Besonders wirkungsvoll ist die Zurückhaltung des Ausdrucks: Die Maske vermittelt Alter und Autorität ohne übertriebene Theatralik.
Lackierte Rückseite
Die Rückseite ist traditionell mit dunklem Lack versehen, der heute zu einem tiefen, nahezu schwarzen Farbton mit sanftem Glanz gealtert ist.
Der Innenraum wurde hinter Nase, Augen und Mund sorgfältig modelliert, sodass die Maske als tragbares Theaterobjekt funktioniert und nicht lediglich als frontale Schnitzerei.
Schnurlöcher und Gebrauchsspuren
Drei Schnurlöcher sind vorhanden – eines am Scheitel und jeweils eines an beiden Seiten – mit denen die Maske beim Tragen befestigt werden konnte.
Die Abnutzung an diesen Bereichen bildet zusammen mit der gealterten Innenfläche einen Teil der materiellen Geschichte der Maske und entspricht wiederholter Handhabung und Nutzung.
Inschrift im Inneren
Auf der lackierten Innenseite befindet sich eine weiße Inschrift, bestehend aus einer kleineren gepinselten Markierung über einem größeren Schriftzeichen oder Zeichen.

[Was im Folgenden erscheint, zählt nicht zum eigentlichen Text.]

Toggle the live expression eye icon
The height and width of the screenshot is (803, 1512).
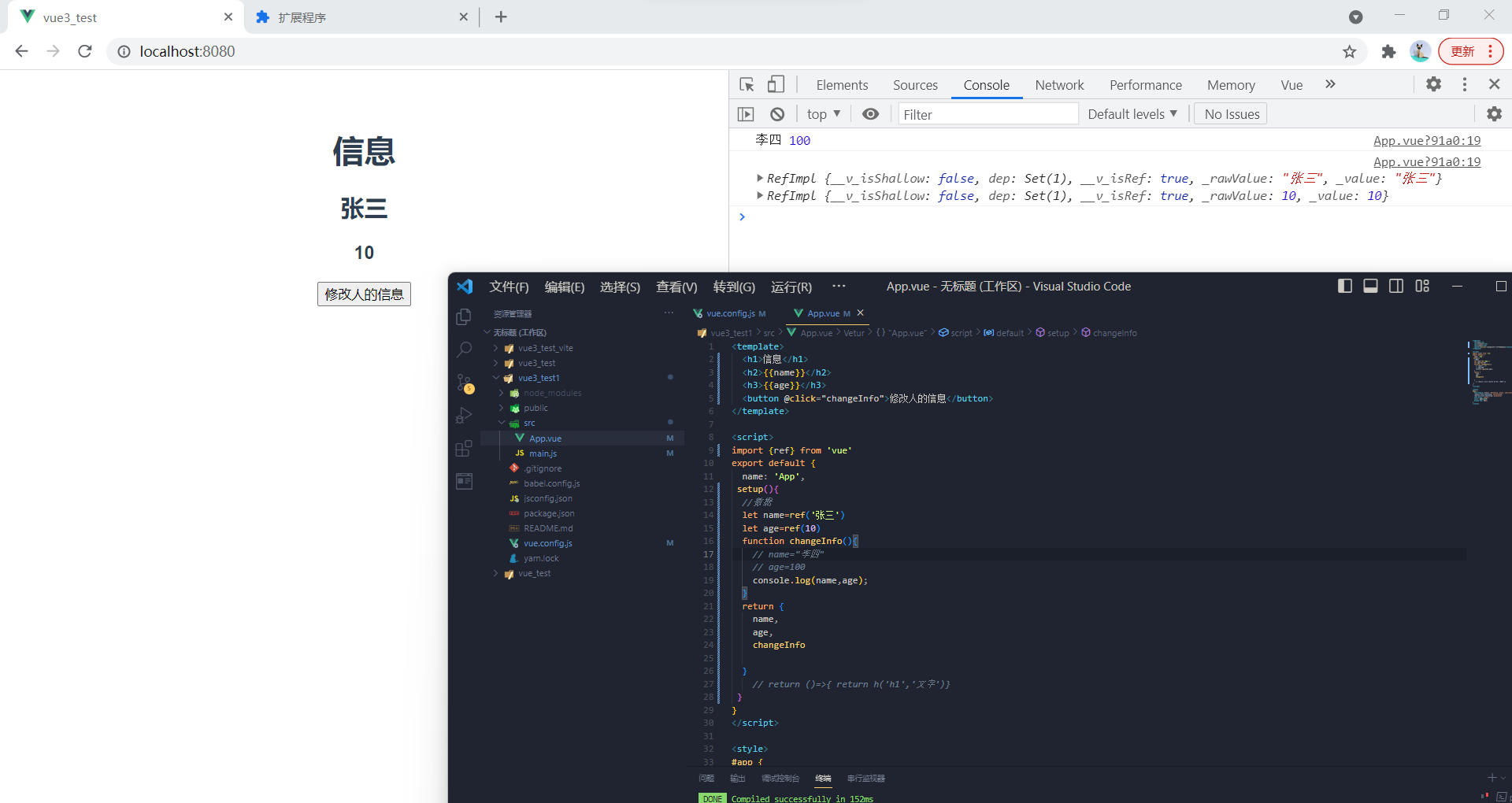tap(869, 113)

Die Inschrift wird hier als beobachtetes Merkmal dokumentiert und weder interpretiert noch zugeschrieben. Eine fachkundige Untersuchung könnte möglicherweise weitere Hinweise auf Schnitzer, Werkstatt, Schule oder Besitzgeschichte liefern.
Zustand
Die Maske ist strukturell stabil; Risse, Spaltungen oder Restaurierungen wurden nicht festgestellt. Gofun und polychrome Fassung sind stabil und gut erhalten.
An exponierten Stellen wie Nase, Stirn und Unterlippe finden sich leichte altersbedingte Bereibungen sowie kleinere Verluste am äußeren Rand, wie sie durch Handhabung entstehen können. Das Pferdehaar ist insgesamt sicher befestigt und zeigt die natürliche Trennung und Erweichung, die mit zunehmendem Alter zu erwarten ist; am Scheitel befinden sich einige lose Strähnen.
Die lackierte Rückseite zeigt gleichmäßige Alterung und ehrliche Gebrauchsspuren. Insgesamt präsentiert sich die Maske sehr gut und bewahrt den Charakter und die Oberfläche, die von einem älteren authentischen Theaterobjekt zu erwarten sind.
Präsentation
Die Kombination aus warmer Ockerfärbung, weißem Pferdehaar und langem geschwungenem Bart verleiht der Maske vor einem dunklen Hintergrund eine besonders starke skulpturale Präsenz.
Sie wird mit dem auf den Fotografien gezeigten Präsentationsständer angeboten, sodass die Maske als vollständiges dreidimensionales Objekt präsentiert werden kann und zugleich die charakteristische Haar- und Bartgestaltung sichtbar bleibt.
Spezifikationen
- Objekt: Japanische Noh-Maske
- Typ: Jō (尉) — alter Mann
- Japanische Klassifikation: Nōmen / omote
- Herkunft: Japan
- Periode: Taishō-/Shōwa-Zeit
- Maßstab: Lebensgroß / 1:1
- Hauptmaterial: Geschnitzte japanische Hinoki-Zypresse
- Grundierung: Gofun
- Dekoration: Polychromie und Tusche
- Haar: Appliziertes weißes Pferdehaar
- Gesichtsbehaarung: Appliziertes Pferdehaar mit Tuschedetails
- Rückseite: Dunkel lackierter Innenraum
- Markierungen: Weiße Inschrift im Inneren
- Augenöffnungen: Durchbrochen
- Nasenlöcher: Durchbrochen
- Schnurlöcher: Drei
- Zustand: Altersgemäßer Zustand mit geringfügigen Gebrauchsspuren
- Präsentationsständer: Der auf den Fotografien gezeigte Ständer ist enthalten
Eine fein erhaltene japanische Jō Noh-Maske aus der Taishō-/Shōwa-Zeit, geschnitzt aus Hinoki-Zypresse und ausgezeichnet durch ihre warme polychrome Gofun-Oberfläche, ausdrucksstarken Alterszüge, das erhaltene applizierte Pferdehaar und den langen geschwungenen Bart. Die dunkel lackierte Rückseite bewahrt eine interessante weiße Inschrift, während die vollständige Haaranordnung und der zurückhaltende Ausdruck der Maske sowohl als Theaterobjekt als auch als Werk japanischer Bildhauerkunst eine außergewöhnliche Präsenz verleihen.